The man was travelling with a large group of refugees from Afghanistan when confronted late on Thursday by a police patrol near the southeastern Bulgarian town of Sredets.
“We, at UNHCR, are deeply shocked by this incident,” said Boris Cheshirkov, a spokesman for the U.N. refugee agency.
“We deplore the death of an Afghan asylum seeker, trying to reach safety across the border. We call on the Bulgarian authorities to conduct an immediate, transparent and independent investigation. Seeking asylum is an universal human right and not a crime.”
The death prompted Bulgaria’s President Rosen Plevneliev to call for rapid action co-ordinated by the European Union to tackle the crisis. The EU this week has offered Turkey aid and closer ties in return for Ankara’s help in staunching the flow of migrants.
Prime Minister Boiko Borisov left an EU summit on refugees in Brussels and returned home after hearing of the incident.
The UNHCR said it was the first time an asylum seeker had been shot dead while trying to cross into Europe, which is struggling with an influx of hundreds of thousands of people fleeing war or poverty in Africa, the Middle East and Asia.
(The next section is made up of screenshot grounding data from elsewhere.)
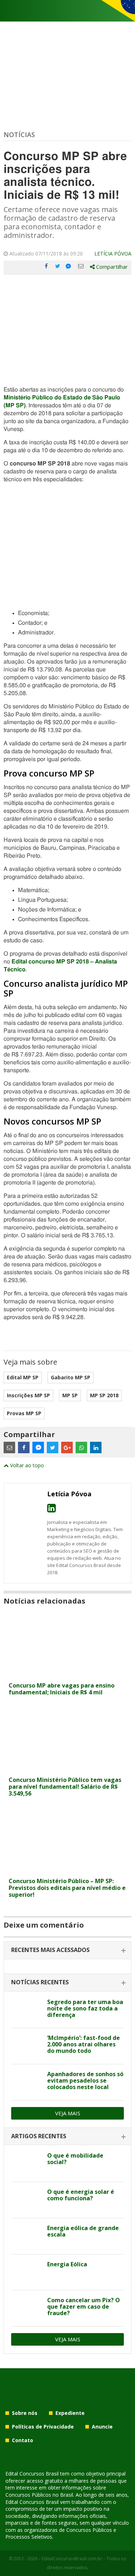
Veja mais (67, 2113)
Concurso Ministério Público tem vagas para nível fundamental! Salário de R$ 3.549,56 (65, 1786)
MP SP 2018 (104, 1395)
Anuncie (102, 2426)
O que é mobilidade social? (75, 2159)
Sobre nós (24, 2413)
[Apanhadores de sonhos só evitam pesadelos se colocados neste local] (26, 2082)
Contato (22, 2440)
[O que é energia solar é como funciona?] (26, 2199)
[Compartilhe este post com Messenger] (69, 266)
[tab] (67, 1950)
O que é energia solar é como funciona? (80, 2195)
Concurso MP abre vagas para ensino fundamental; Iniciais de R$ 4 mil (61, 1688)
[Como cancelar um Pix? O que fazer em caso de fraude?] (26, 2308)
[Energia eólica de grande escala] (26, 2236)
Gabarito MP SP (70, 1377)
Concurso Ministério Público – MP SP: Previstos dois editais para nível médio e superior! (67, 1888)
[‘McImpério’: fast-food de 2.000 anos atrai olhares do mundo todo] (26, 2046)
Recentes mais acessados (50, 1950)
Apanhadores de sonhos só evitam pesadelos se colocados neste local (85, 2080)
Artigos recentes (38, 2136)
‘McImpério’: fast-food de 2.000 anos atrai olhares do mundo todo (83, 2044)
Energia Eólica (67, 2264)
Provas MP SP (24, 1413)
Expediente (70, 2413)
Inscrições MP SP (28, 1395)
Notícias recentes (40, 1982)
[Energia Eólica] (26, 2272)
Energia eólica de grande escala (83, 2231)
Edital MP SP (23, 1377)
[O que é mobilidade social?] (26, 2163)
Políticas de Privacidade (43, 2426)
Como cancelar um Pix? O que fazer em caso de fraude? (83, 2306)
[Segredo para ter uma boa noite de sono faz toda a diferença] (26, 2010)
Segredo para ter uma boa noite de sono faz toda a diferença (85, 2008)
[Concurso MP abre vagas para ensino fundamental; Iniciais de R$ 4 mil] (67, 1674)
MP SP (70, 1395)
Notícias (19, 134)
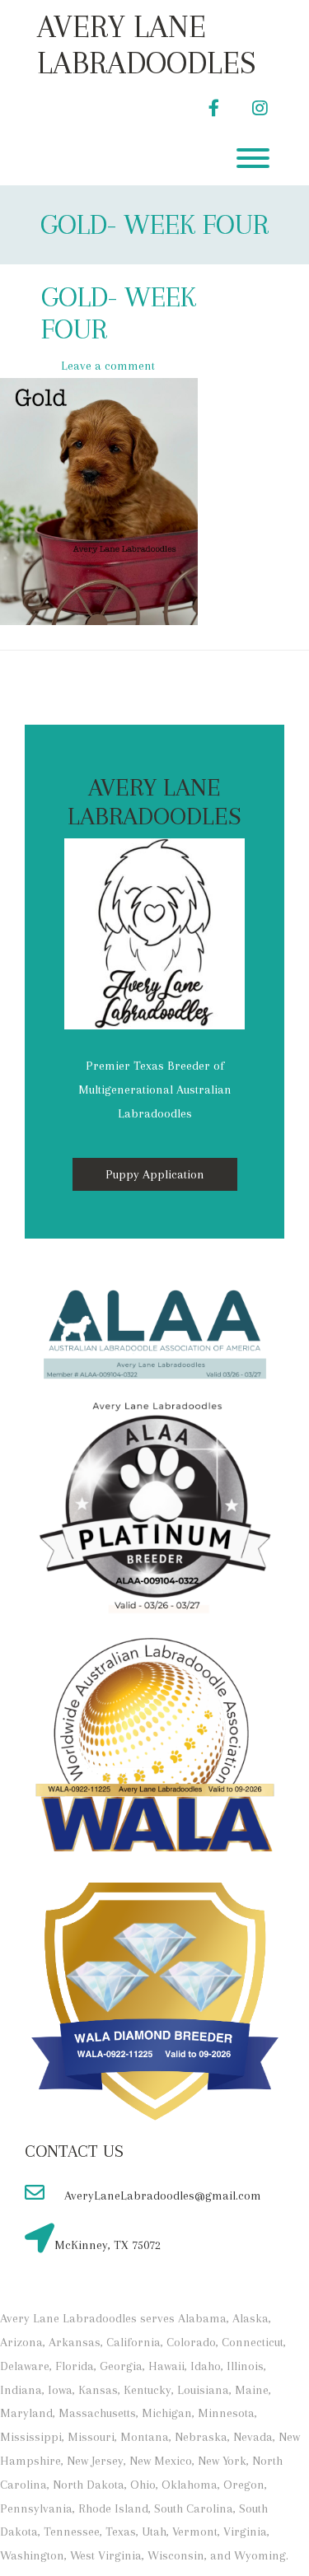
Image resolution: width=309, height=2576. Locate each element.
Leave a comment (108, 365)
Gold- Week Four (154, 224)
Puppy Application (154, 1174)
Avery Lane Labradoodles (146, 44)
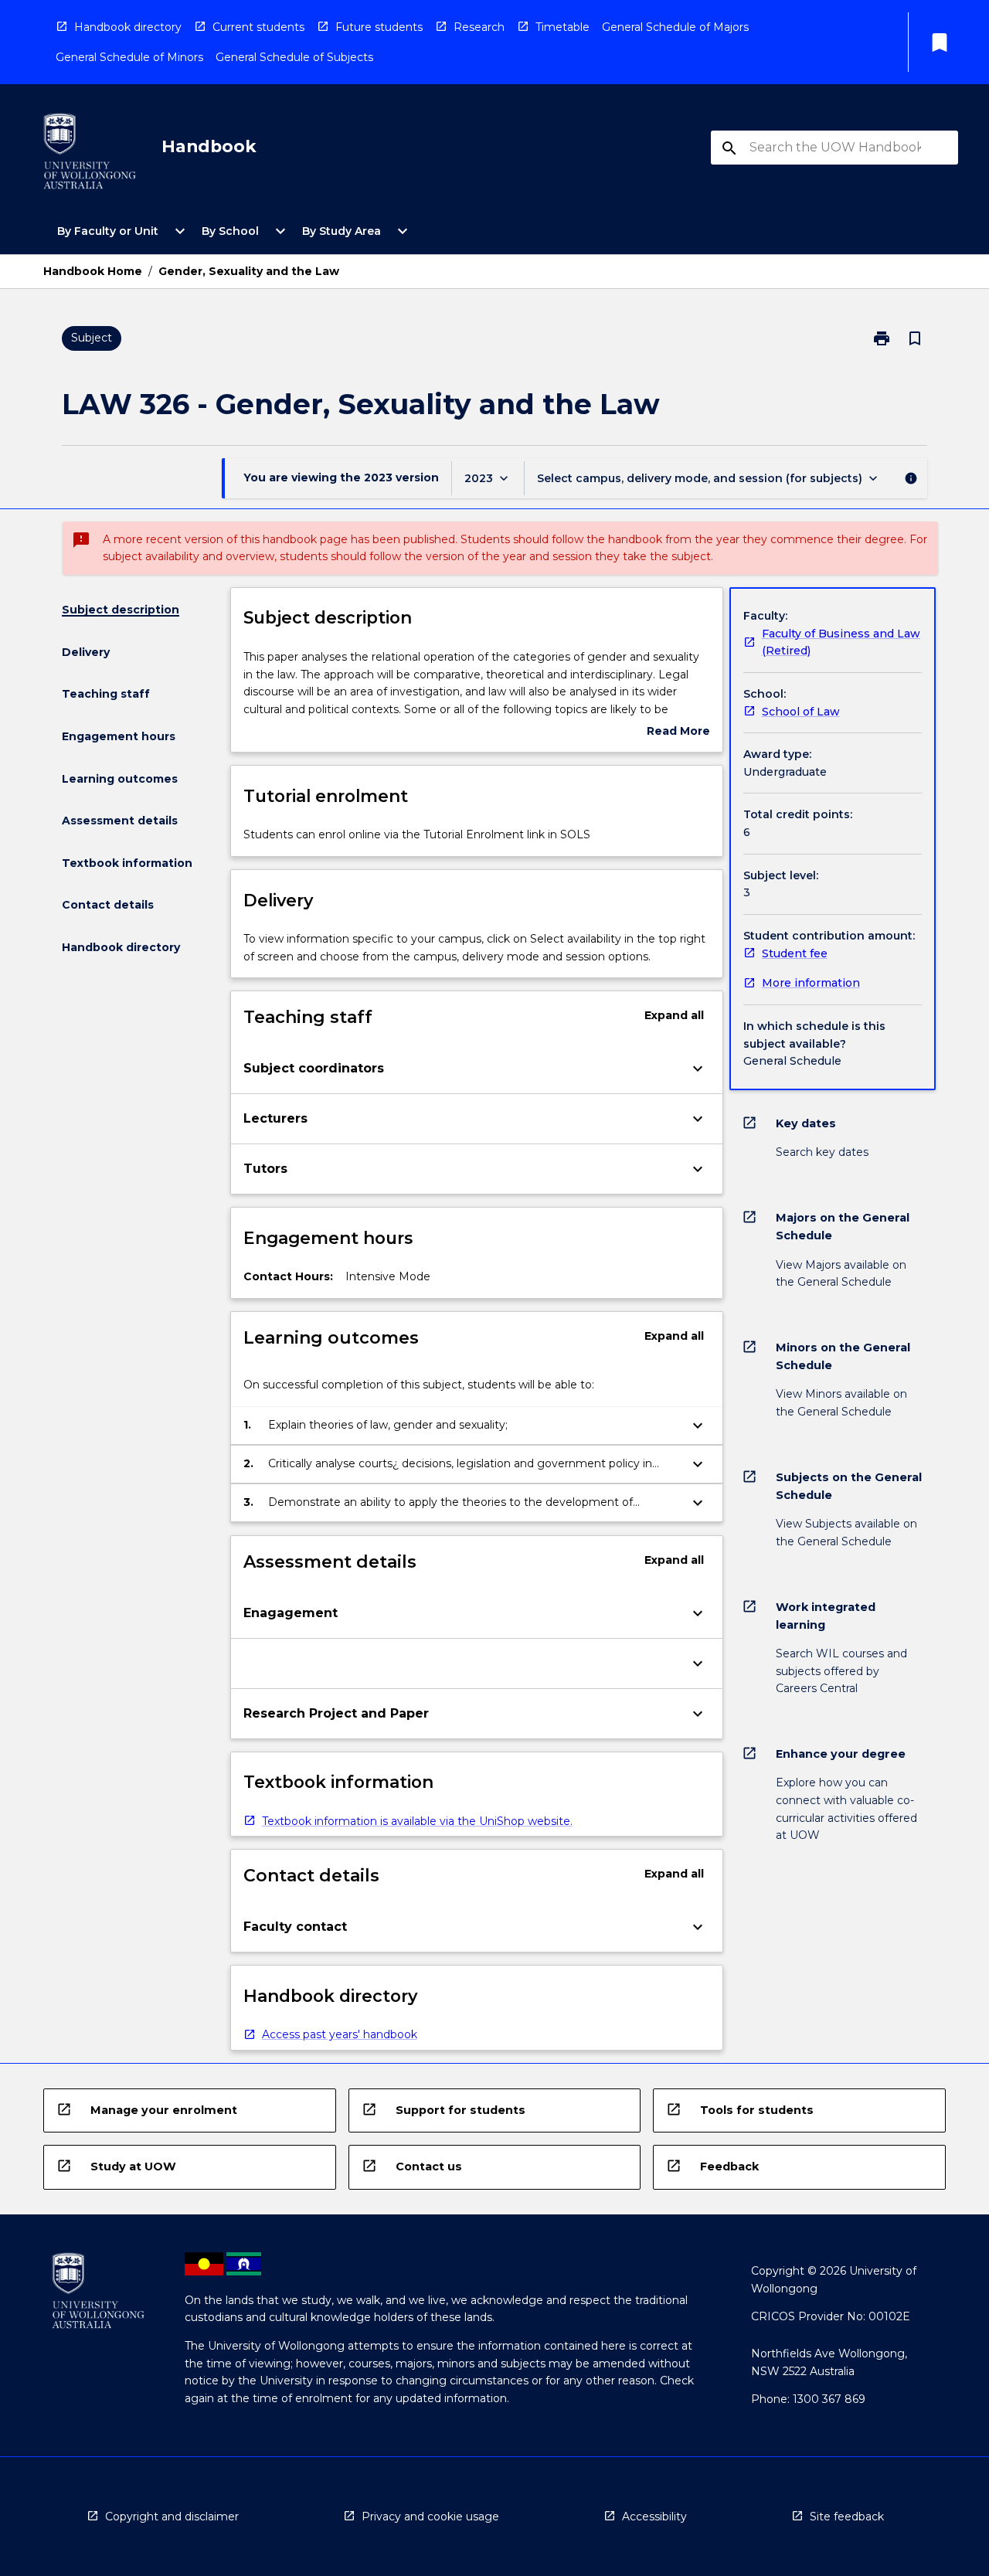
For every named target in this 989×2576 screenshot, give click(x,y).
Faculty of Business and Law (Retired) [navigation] (841, 642)
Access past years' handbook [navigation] (339, 2034)
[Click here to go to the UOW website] (89, 154)
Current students (258, 27)
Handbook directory (128, 27)
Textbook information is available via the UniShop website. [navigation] (417, 1821)
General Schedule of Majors (675, 27)
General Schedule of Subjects (294, 57)
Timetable (562, 27)
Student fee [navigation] (795, 953)
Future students (379, 27)
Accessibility (654, 2516)
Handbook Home (92, 271)
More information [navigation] (811, 983)
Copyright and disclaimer (172, 2516)
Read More (678, 732)
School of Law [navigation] (801, 712)
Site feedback (847, 2516)
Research (479, 27)
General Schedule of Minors (129, 57)
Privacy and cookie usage (430, 2516)
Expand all (674, 1015)
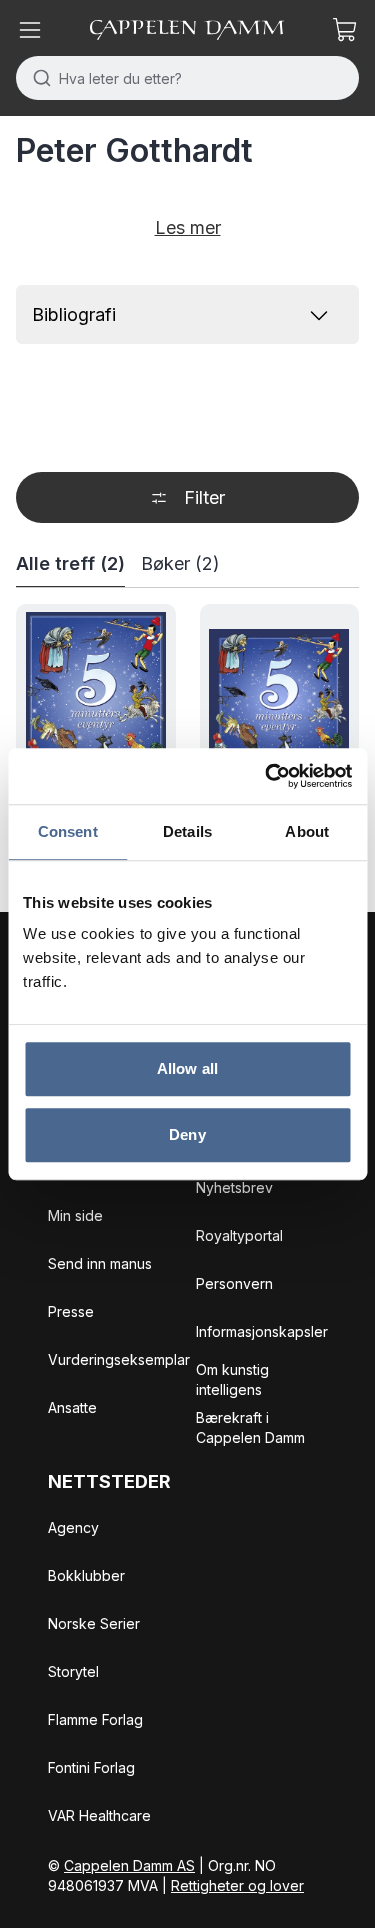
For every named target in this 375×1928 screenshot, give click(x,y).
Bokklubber (86, 1575)
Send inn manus (100, 1263)
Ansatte (72, 1407)
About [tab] (307, 831)
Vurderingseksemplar (119, 1359)
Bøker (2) (180, 563)
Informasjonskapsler (262, 1331)
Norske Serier (94, 1623)
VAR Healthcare (99, 1815)
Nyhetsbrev (234, 1187)
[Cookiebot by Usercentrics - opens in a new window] (267, 776)
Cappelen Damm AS (129, 1865)
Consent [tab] (68, 831)
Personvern (234, 1283)
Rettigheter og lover (237, 1885)
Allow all (187, 1068)
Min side (75, 1215)
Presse (71, 1311)
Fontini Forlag (91, 1767)
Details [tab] (187, 831)
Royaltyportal (239, 1235)
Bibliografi (74, 314)
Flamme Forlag (95, 1719)
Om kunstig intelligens (232, 1379)
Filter (204, 497)
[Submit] (37, 78)
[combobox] (187, 78)
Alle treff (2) (70, 563)
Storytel (73, 1671)
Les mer (188, 227)
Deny (187, 1134)
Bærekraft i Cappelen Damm (250, 1427)
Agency (73, 1527)
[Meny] (30, 30)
More than 3,000 others have died, mainly by drowning.
The incident happened when a patrol of three officers was trying to contain a group of about 50 people some 30 km (18 miles) from the Bulgarian-Turkish border, said Georgi Kostov, chief secretary of the interior ministry.
“They put up resistance during the arrest,” he told a news conference. “According to one of the officers, a warning shot has been fired in the air and one of the migrants was wounded by a ricochet and later died.”
Kostov said the men, who were said to be of Afghan origin and aged between 20 and 30, were detained and in good condition.
Bulgarian prosecutors are investigating the incident.
Last year the campaign group Human Rights Watch accused Bulgaria of violating the rights of asylum seekers by forcing them back across its border into Turkey, sometimes violently. Bulgaria denied the accusation.
The Black Sea state, a member of the European Union but not of its open-border Schengen Area, has deployed more border police, installed cameras and motion sensors, and is extending a security fence to cover 160 km (100 miles) of its frontier with Turkey.
Some 11,000 asylum seekers have entered Bulgaria since the start of 2015 and their number is expected to reach 15,000 by the end of the year. Most use Bulgaria as a transit route to wealthier countries such as Germany and Sweden.